**Text excerpt**:
----------

My variant describes the purpose of device_lock() quite different way.
But I think that this is the real purpose and we must be clear about
it.

Sigh, I was not able to describe the race reasonably a shorter
way. Maybe, we should move this detailed explanation above,
nbcon_context_try_acquire() and use just a reference here.

> +	void (*write_thread)(struct console *con, struct nbcon_write_context *wctxt);
> +
>  	/**
>  	 * @device_lock:
>  	 *
> --- a/kernel/printk/nbcon.c
> +++ b/kernel/printk/nbcon.c
> @@ -936,6 +944,120 @@ static bool nbcon_emit_next_record(struct nbcon_write_context *wctxt)
>  	return nbcon_context_exit_unsafe(ctxt);
>  }
>  
> +/**
> + * nbcon_kthread_should_wakeup - Check whether a printer thread should wakeup
> + * @con:	Console to operate on
> + * @ctxt:	The nbcon context from nbcon_context_try_acquire()
> + *
> + * Return:	True if the thread should shutdown or if the console is
> + *		allowed to print and a record is available. False otherwise.
> + *
> + * After the thread wakes up, it must first check if it should shutdown before
> + * attempting any printing.
> + */
> +static bool nbcon_kthread_should_wakeup(struct console *con, struct nbcon_context *ctxt)

----------

**Work order A**:
Transcribe the printk patch review in full, word for word.
The printk patch review and the records have no connection to each other.

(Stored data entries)
----------

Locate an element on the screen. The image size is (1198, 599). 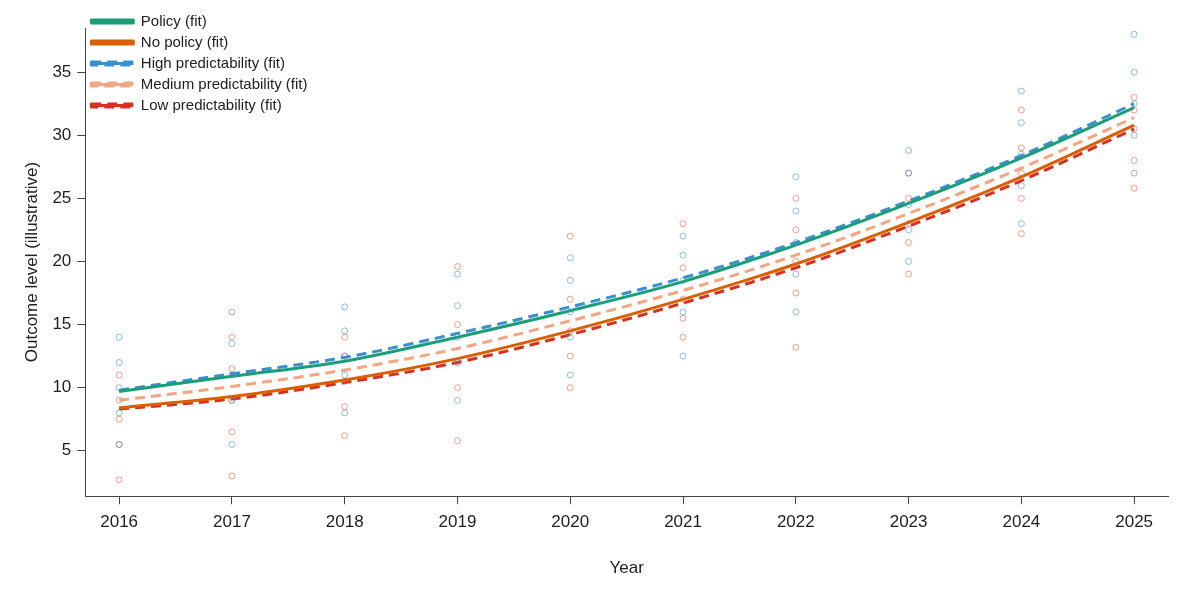
y-tick-label: 35 is located at coordinates (62, 71).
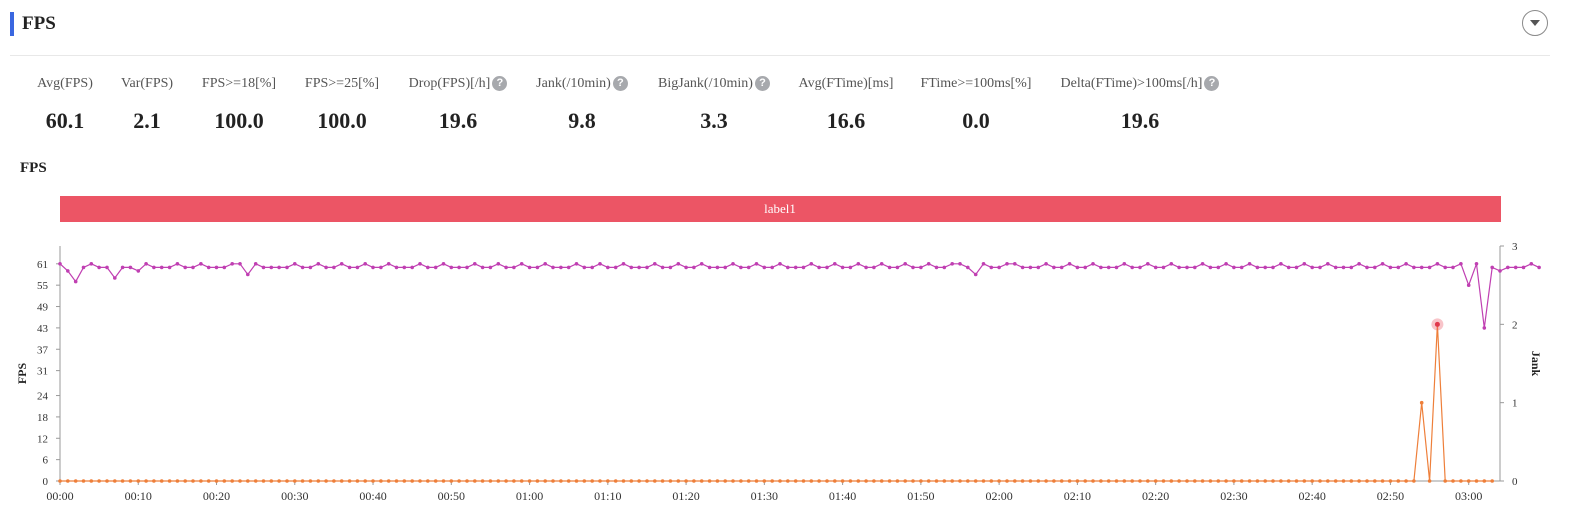  What do you see at coordinates (1515, 247) in the screenshot?
I see `y-right-tick-label: 3` at bounding box center [1515, 247].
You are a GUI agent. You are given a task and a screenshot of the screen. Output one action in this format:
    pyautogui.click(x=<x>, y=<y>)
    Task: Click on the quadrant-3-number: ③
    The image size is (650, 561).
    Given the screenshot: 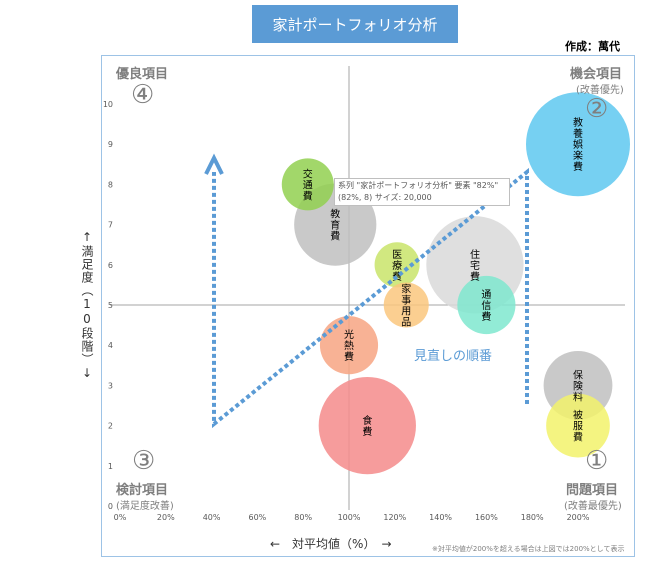 What is the action you would take?
    pyautogui.click(x=144, y=461)
    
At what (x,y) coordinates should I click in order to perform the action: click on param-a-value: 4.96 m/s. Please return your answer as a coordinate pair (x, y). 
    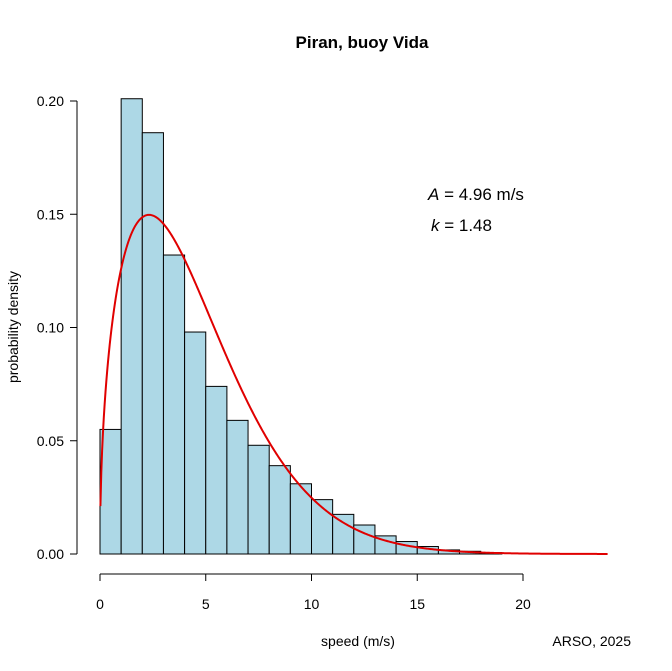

----------

**Work order B**:
Please express the lines of the records from the first line to the line with "center [1515, 247].", both included, as a Markdown table with columns Row and Line, skipping blank lines. Leave the pictures out of the table.

**Exercise answer A**:
My variant describes the purpose of device_lock() quite different way.
But I think that this is the real purpose and we must be clear about
it.

Sigh, I was not able to describe the race reasonably a shorter
way. Maybe, we should move this detailed explanation above,
nbcon_context_try_acquire() and use just a reference here.

> +	void (*write_thread)(struct console *con, struct nbcon_write_context *wctxt);
> +
>  	/**
>  	 * @device_lock:
>  	 *
> --- a/kernel/printk/nbcon.c
> +++ b/kernel/printk/nbcon.c
> @@ -936,6 +944,120 @@ static bool nbcon_emit_next_record(struct nbcon_write_context *wctxt)
>  	return nbcon_context_exit_unsafe(ctxt);
>  }
>  
> +/**
> + * nbcon_kthread_should_wakeup - Check whether a printer thread should wakeup
> + * @con:	Console to operate on
> + * @ctxt:	The nbcon context from nbcon_context_try_acquire()
> + *
> + * Return:	True if the thread should shutdown or if the console is
> + *		allowed to print and a record is available. False otherwise.
> + *
> + * After the thread wakes up, it must first check if it should shutdown before
> + * attempting any printing.
> + */
> +static bool nbcon_kthread_should_wakeup(struct console *con, struct nbcon_context *ctxt)

**Exercise answer B**:
| Row | Line |
|---|---|
| 1 | Locate an element on the screen. The image size is (1198, 599).  |
| 2 | y-tick-label: 35 is located at coordinates (62, 71). |
| 3 |   What do you see at coordinates (1515, 247) in the screenshot? |
| 4 | I see `y-right-tick-label: 3` at bounding box center [1515, 247]. |